Exercise goal: Send back every record exactly.

::::

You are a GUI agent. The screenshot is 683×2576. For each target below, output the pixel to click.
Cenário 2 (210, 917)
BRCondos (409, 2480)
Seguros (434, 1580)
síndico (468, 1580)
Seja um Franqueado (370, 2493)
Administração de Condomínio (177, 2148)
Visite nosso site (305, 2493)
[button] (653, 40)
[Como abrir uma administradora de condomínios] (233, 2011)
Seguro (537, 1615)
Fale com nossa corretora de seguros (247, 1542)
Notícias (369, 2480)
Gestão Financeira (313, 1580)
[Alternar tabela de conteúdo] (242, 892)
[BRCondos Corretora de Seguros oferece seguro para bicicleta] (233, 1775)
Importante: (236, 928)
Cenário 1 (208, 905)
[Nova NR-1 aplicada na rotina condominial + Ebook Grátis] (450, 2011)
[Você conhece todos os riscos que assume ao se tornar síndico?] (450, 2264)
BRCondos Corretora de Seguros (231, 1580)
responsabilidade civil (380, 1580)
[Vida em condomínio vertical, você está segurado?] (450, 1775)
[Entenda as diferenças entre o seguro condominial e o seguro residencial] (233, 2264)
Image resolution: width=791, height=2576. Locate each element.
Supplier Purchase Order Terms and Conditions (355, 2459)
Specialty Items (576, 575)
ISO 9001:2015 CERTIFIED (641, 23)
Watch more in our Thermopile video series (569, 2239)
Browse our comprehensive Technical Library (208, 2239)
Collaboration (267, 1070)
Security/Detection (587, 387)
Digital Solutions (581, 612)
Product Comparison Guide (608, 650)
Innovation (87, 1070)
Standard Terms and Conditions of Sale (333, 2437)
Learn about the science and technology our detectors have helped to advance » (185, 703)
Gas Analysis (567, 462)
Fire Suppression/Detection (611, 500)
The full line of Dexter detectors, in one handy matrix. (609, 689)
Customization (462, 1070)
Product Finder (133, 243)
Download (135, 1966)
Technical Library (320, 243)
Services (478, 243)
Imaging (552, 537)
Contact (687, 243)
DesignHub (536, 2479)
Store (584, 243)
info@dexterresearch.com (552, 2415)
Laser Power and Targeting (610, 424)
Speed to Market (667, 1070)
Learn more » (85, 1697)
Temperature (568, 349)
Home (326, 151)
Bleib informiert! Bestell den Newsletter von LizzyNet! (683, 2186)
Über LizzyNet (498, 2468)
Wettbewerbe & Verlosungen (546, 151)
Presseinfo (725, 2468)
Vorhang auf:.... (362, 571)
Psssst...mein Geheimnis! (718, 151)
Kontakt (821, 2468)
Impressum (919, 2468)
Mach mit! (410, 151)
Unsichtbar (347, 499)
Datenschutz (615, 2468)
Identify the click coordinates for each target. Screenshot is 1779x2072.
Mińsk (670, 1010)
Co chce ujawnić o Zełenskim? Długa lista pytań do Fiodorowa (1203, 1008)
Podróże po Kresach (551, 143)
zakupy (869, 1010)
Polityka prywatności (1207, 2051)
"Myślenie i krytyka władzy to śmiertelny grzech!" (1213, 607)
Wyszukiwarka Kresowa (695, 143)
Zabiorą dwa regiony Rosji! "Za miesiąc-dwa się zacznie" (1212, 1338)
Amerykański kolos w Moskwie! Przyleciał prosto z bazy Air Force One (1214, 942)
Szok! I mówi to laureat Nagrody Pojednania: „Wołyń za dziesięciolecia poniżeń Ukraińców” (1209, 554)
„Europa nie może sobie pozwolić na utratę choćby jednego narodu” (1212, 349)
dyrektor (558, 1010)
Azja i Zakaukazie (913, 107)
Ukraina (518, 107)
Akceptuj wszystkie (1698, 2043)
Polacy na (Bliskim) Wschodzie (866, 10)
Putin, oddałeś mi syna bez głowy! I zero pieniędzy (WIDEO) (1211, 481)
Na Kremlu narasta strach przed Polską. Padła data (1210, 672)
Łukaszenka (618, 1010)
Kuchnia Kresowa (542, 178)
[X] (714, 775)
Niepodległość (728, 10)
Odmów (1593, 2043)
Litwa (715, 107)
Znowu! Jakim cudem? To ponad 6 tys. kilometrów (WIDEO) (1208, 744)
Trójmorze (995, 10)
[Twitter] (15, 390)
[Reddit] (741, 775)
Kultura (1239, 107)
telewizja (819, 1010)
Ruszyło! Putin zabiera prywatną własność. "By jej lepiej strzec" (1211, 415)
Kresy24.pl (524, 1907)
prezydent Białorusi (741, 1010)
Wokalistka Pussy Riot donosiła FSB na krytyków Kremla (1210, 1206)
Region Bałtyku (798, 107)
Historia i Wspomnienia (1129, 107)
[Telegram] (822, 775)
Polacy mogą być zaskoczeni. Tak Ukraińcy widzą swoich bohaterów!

::::

Response to the task:
You are a GUI agent. The screenshot is 683×2576. For each target below, output the pixel to click.
Cenário 2 (210, 917)
BRCondos (409, 2480)
Seguros (434, 1580)
síndico (468, 1580)
Seja um Franqueado (370, 2493)
Administração de Condomínio (177, 2148)
Visite nosso site (305, 2493)
[button] (653, 40)
[Como abrir uma administradora de condomínios] (233, 2011)
Seguro (537, 1615)
Fale com nossa corretora de seguros (247, 1542)
Notícias (369, 2480)
Gestão Financeira (313, 1580)
[Alternar tabela de conteúdo] (242, 892)
[BRCondos Corretora de Seguros oferece seguro para bicicleta] (233, 1775)
Importante: (236, 928)
Cenário 1 (208, 905)
[Nova NR-1 aplicada na rotina condominial + Ebook Grátis] (450, 2011)
[Você conhece todos os riscos que assume ao se tornar síndico?] (450, 2264)
BRCondos Corretora de Seguros (231, 1580)
responsabilidade civil (380, 1580)
[Vida em condomínio vertical, você está segurado?] (450, 1775)
[Entenda as diferenças entre o seguro condominial e o seguro residencial] (233, 2264)
Image resolution: width=791, height=2576. Locate each element.
Supplier Purchase Order Terms and Conditions (355, 2459)
Specialty Items (576, 575)
ISO 9001:2015 CERTIFIED (641, 23)
Watch more in our Thermopile video series (569, 2239)
Browse our comprehensive Technical Library (208, 2239)
Collaboration (267, 1070)
Security/Detection (587, 387)
Digital Solutions (581, 612)
Product Comparison Guide (608, 650)
Innovation (87, 1070)
Standard Terms and Conditions of Sale (333, 2437)
Learn about the science and technology our detectors have helped to advance » (185, 703)
Gas Analysis (567, 462)
Fire Suppression/Detection (611, 500)
The full line of Dexter detectors, in one handy matrix. (609, 689)
Customization (462, 1070)
Product Finder (133, 243)
Download (135, 1966)
Technical Library (320, 243)
Services (478, 243)
Imaging (552, 537)
Contact (687, 243)
DesignHub (536, 2479)
Store (584, 243)
info@dexterresearch.com (552, 2415)
Laser Power and Targeting (610, 424)
Speed to Market (667, 1070)
Learn more » (85, 1697)
Temperature (568, 349)
Home (326, 151)
Bleib informiert! Bestell den Newsletter von LizzyNet! (683, 2186)
Über LizzyNet (498, 2468)
Wettbewerbe & Verlosungen (546, 151)
Presseinfo (725, 2468)
Vorhang auf:.... (362, 571)
Psssst...mein Geheimnis! (718, 151)
Kontakt (821, 2468)
Impressum (919, 2468)
Mach mit! (410, 151)
Unsichtbar (347, 499)
Datenschutz (615, 2468)
Identify the click coordinates for each target. Screenshot is 1779x2072.
Mińsk (670, 1010)
Co chce ujawnić o Zełenskim? Długa lista pytań do Fiodorowa (1203, 1008)
Podróże po Kresach (551, 143)
zakupy (869, 1010)
Polityka prywatności (1207, 2051)
"Myślenie i krytyka władzy to śmiertelny grzech!" (1213, 607)
Wyszukiwarka Kresowa (695, 143)
Zabiorą dwa regiony Rosji! "Za miesiąc-dwa się zacznie" (1212, 1338)
Amerykański kolos w Moskwie! Przyleciał prosto z bazy Air Force One (1214, 942)
Szok! I mówi to laureat Nagrody Pojednania: „Wołyń za dziesięciolecia poniżeń Ukraińców” (1209, 554)
„Europa nie może sobie pozwolić na utratę choćby jednego narodu” (1212, 349)
dyrektor (558, 1010)
Azja i Zakaukazie (913, 107)
Ukraina (518, 107)
Akceptuj wszystkie (1698, 2043)
Polacy na (Bliskim) Wschodzie (866, 10)
Putin, oddałeś mi syna bez głowy! I zero pieniędzy (WIDEO) (1211, 481)
Na Kremlu narasta strach przed Polską. Padła data (1210, 672)
Łukaszenka (618, 1010)
Kuchnia Kresowa (542, 178)
[X] (714, 775)
Niepodległość (728, 10)
Odmów (1593, 2043)
Litwa (715, 107)
Znowu! Jakim cudem? To ponad 6 tys. kilometrów (WIDEO) (1208, 744)
Trójmorze (995, 10)
[Twitter] (15, 390)
[Reddit] (741, 775)
Kultura (1239, 107)
telewizja (819, 1010)
Ruszyło! Putin zabiera prywatną własność. "By jej lepiej strzec" (1211, 415)
Kresy24.pl (524, 1907)
prezydent Białorusi (741, 1010)
Wokalistka Pussy Riot donosiła FSB na krytyków Kremla (1210, 1206)
Region Bałtyku (798, 107)
Historia i Wspomnienia (1129, 107)
[Telegram] (822, 775)
Polacy mogą być zaskoczeni. Tak Ukraińcy widzą swoich bohaterów!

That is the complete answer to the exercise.